> **Texto de origem**

• • • • •

O Inquérito Policial constitui uma das espécies de investigação previa, possuindo natureza jurídica de processo administrativo preparatório para o ajuizamento de uma eventual Ação Penal, tendo por objetivo demonstrar a existência da materialidade do fato típico e indícios mínimos de autoria ou participação.
O inquérito consiste em um conjunto de diligencias realizada pela polícia investigativa para apuração da infração penal, presidido pela autoridade policial com vistas a formação do lastro probatório mínimo que possa viabilizar o ingresso em juízo do titular da Ação Penal.
O inquérito policial, diferentemente do que se persegue no processo, possui essência inquisitorial, ao passo que é sigiloso, podendo ser realizado à “revelia” do imputado, mas o Ministério Público como órgão responsável pela acusação tem acesso ao mesmo, o que se analisado segundo os preceitos Constitucionais, fere o princípio da paridade de armas entre acusação e defesa.

• • • • •

Registros de localização de palavras e elementos:
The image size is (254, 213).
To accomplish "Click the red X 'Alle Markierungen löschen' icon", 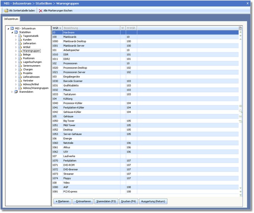I will tap(41, 10).
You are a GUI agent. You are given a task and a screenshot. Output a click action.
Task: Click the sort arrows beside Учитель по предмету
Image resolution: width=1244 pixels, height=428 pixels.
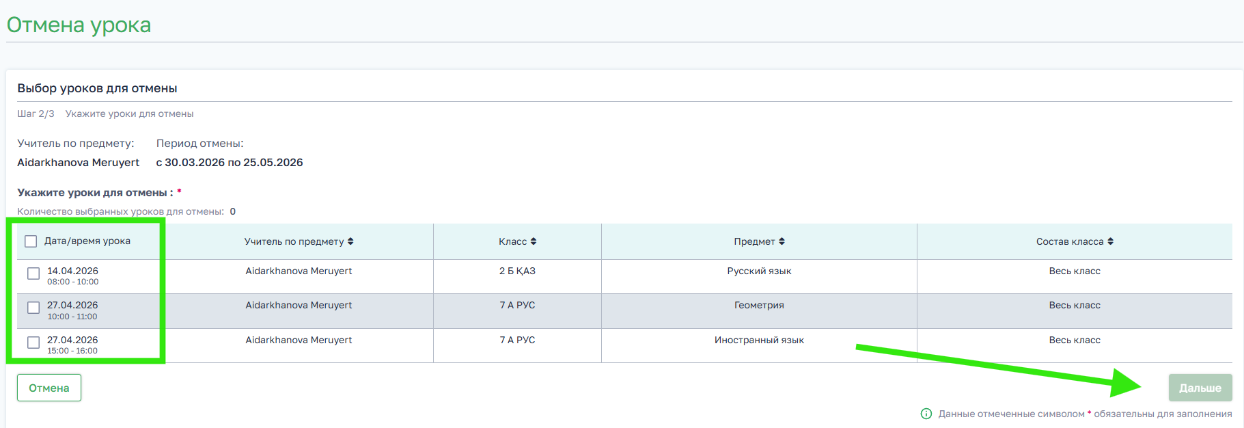pos(350,241)
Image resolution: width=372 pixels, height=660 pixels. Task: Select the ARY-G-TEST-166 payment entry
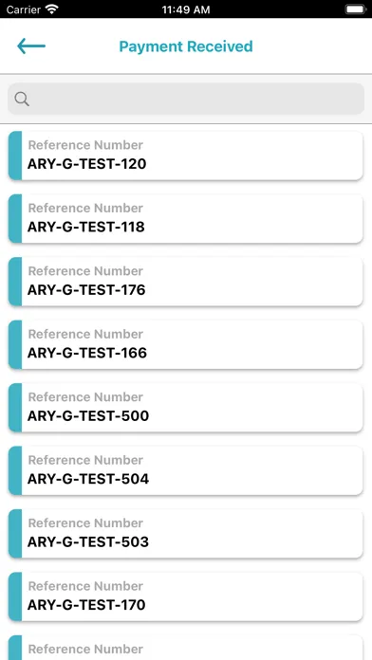tap(185, 344)
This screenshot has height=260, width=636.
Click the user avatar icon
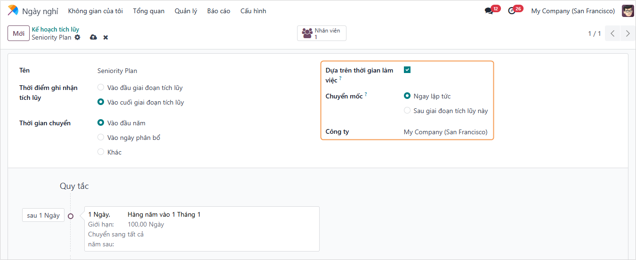click(628, 11)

• • • • •

> **Enunciado 1**
Transcreva o trecho do texto sobre o inquérito policial de "O Inquérito Policial constitui" a "da Ação Penal.".
> **Enunciado 2**
Responda com base no texto sobre o inquérito policial:
(a) Quem preside o inquérito?
(b) Qual é a natureza jurídica do inquérito policial?
(c) Que órgão responsável pela acusação tem acesso ao inquérito?
> **Enunciado 3**
Segundo o texto sobre o inquérito policial, por que o acesso do Ministério Público ao inquérito fere o princípio da paridade de armas? Responda em até três frases.
As linhas não são necessárias para esta atividade.

> **Resolução 1**
O Inquérito Policial constitui uma das espécies de investigação previa, possuindo natureza jurídica de processo administrativo preparatório para o ajuizamento de uma eventual Ação Penal, tendo por objetivo demonstrar a existência da materialidade do fato típico e indícios mínimos de autoria ou participação.
O inquérito consiste em um conjunto de diligencias realizada pela polícia investigativa para apuração da infração penal, presidido pela autoridade policial com vistas a formação do lastro probatório mínimo que possa viabilizar o ingresso em juízo do titular da Ação Penal.

> **Resolução 2**
(a) A autoridade policial.
(b) Processo administrativo preparatório para o ajuizamento de uma eventual Ação Penal.
(c) O Ministério Público.

> **Resolução 3**
O inquérito é sigiloso e pode ser realizado à "revelia" do imputado. Mesmo assim, o Ministério Público, como órgão responsável pela acusação, tem acesso a ele. Analisado segundo os preceitos constitucionais, isso fere a paridade de armas entre acusação e defesa.